• **ELENCO DEI COMPITI**:
1. Riproduci senza modifiche la parte del brano su Villa Diodati che parte da "Successivamente, come se" e finisce con "tutto il mondo.".
2. Secondo il brano su Villa Diodati, in che modo e dove morì Percy Bysshe Shelley?
3. Riassumi sotto forma di elenco il paragrafo del brano su Villa Diodati che comincia con "Successivamente, come se non bastasse", mantenendone i fatti principali.

• **ESTRATTO DELLA PAGINA**:
Ora torniamo a quella notte e al lancio della sfida. Il 16 giugno si aprì con un timido sole, ma nel pomeriggio si scatenò un’autentica tempesta. Non potendo uscire, proprio a causa della pioggia torrenziale e dei tuoni impressionanti, gli astanti accolsero con entusiasmo l’iniziativa di Byron e si misero subito all’opera. Le ispirazioni non mancavano di certo: dai toni sovrannaturali del poema Christabel di Samuel Taylor Coleridge, alla misteriosa creatura vampiresca tratteggiata da Byron nel suo Giaour. Lo stesso Shelley non era del tutto estraneo alle atmosfere orrorifiche, abbozzate nel racconto, già molto evocativo nel titolo, The Nightmare. Nel salotto di Villa Diodati, quella notte e le sere successive, vennero evocate creature fantastiche e terrificanti: fantasmi, vampiri, assassini, streghe e forse anche incredibili esperimenti scientifici, come quelli di Luigi Galvani che con l’elettricità aveva provato a rianimare i muscoli di esseri privi di vita. È interessante precisare, a proposito di questi esperimenti, che la sera antecedente avvenne una sorta di casuale riunione preparatoria alla “sfida”, durante la quale Mary ascoltò una conversazione tra Byron e Shelley sul “principio” della vita e sui poteri in grado di ridare la vita a un corpo inerte. Complici magari le luci dei lampi che si succedevano senza sosta, il discorso sfiorò appunto il galvanismo, ovvero quelle teorie del famoso scienziato italiano sulle contrazioni indotte dall’elettricità sui muscoli inerti e la rianimazione dei cadaveri. Una volta rientrata a Maison Chappuis, Mary non riuscì più a prendere sonno.
L’episodio sembra essere un significativo preludio alla leggendaria notte stregata, una fonte di ispirazione per la fantasia di Mary, da cui cominciò a prender forma una creatura terribile nata dagli esperimenti scientifici di un certo Dottor Frankenstein. Byron inventò sul momento una storia che parlava di un personaggio misterioso, di un viaggio in terre lontane e di eventi inesplicabili e, in un angolo, Polidori prendeva appunti per scrivere quella storia che Byron aveva appena abbozzato e lasciato senza una conclusione. Dalla penna di Polidori nacque così Lord Ruthven, il personaggio che divenne l’archetipo di ogni vampiro a venire, a cui si ispirarono Bram Stoker per Dracula e Joseph Sheridan Le Fanu per Carmilla.
Successivamente, come se non bastasse, un destino di morte precoce accomunò purtroppo quasi tutti i personaggi riuniti quella sera a Villa Diodati. John William Polidori si suicidò nel 1821: rovinato dai debiti di gioco, si uccise all’età di ventisei anni con l’acido prussico, un veleno di sua composizione. Percy Bysshe Shelley morì annegato durante un naufragio al largo di La Spezia nel 1822 e due anni dopo Lord Byron, colpito da violenti febbri, troverà la morte in Grecia. Grazie all’incontro fatale di quell’estate svizzera, due dei miti orrorifici che più infesteranno l’immaginario occidentale, quello della creatura forgiata dall’uomo e quello del vampiro che con un morso succhia via la vita, trovarono la loro forma decisiva e stregarono sin da subito i lettori di tutto il mondo.

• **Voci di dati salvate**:
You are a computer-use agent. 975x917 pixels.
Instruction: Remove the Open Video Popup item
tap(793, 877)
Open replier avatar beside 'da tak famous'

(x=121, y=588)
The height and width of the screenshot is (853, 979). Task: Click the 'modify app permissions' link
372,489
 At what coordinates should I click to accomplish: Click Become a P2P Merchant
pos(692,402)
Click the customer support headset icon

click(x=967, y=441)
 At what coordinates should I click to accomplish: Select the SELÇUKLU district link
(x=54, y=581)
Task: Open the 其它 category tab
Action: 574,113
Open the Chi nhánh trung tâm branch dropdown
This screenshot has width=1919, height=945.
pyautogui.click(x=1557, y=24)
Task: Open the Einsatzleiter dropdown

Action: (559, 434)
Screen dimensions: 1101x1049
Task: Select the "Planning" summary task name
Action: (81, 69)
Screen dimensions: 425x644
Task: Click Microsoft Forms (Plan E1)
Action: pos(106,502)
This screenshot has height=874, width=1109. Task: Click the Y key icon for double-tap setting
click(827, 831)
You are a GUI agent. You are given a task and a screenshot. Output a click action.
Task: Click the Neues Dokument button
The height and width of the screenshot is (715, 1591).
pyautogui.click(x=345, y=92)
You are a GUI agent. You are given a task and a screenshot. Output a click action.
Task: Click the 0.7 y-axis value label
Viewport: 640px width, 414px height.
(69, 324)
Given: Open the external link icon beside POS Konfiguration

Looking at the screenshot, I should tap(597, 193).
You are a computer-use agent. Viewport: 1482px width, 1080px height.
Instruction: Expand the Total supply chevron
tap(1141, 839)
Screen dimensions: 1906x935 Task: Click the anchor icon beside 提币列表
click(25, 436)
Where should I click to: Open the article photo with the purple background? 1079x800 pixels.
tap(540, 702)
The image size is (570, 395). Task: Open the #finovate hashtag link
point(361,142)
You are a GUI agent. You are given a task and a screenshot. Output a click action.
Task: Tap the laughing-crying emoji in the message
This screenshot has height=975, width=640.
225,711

• **SOLUZIONI PER COMPITO**:
1.
Successivamente, come se non bastasse, un destino di morte precoce accomunò purtroppo quasi tutti i personaggi riuniti quella sera a Villa Diodati. John William Polidori si suicidò nel 1821: rovinato dai debiti di gioco, si uccise all’età di ventisei anni con l’acido prussico, un veleno di sua composizione. Percy Bysshe Shelley morì annegato durante un naufragio al largo di La Spezia nel 1822 e due anni dopo Lord Byron, colpito da violenti febbri, troverà la morte in Grecia. Grazie all’incontro fatale di quell’estate svizzera, due dei miti orrorifici che più infesteranno l’immaginario occidentale, quello della creatura forgiata dall’uomo e quello del vampiro che con un morso succhia via la vita, trovarono la loro forma decisiva e stregarono sin da subito i lettori di tutto il mondo.

2. Morì annegato durante un naufragio al largo di La Spezia, nel 1822.

3.
- Quasi tutti i presenti quella sera a Villa Diodati morirono precocemente.
- Polidori si suicidò nel 1821, a ventisei anni, con l'acido prussico, rovinato dai debiti di gioco.
- Shelley morì annegato in un naufragio al largo di La Spezia nel 1822.
- Byron morì in Grecia due anni dopo, colpito da violenti febbri.
- Da quell'incontro presero forma decisiva due miti dell'orrore: la creatura forgiata dall'uomo e il vampiro.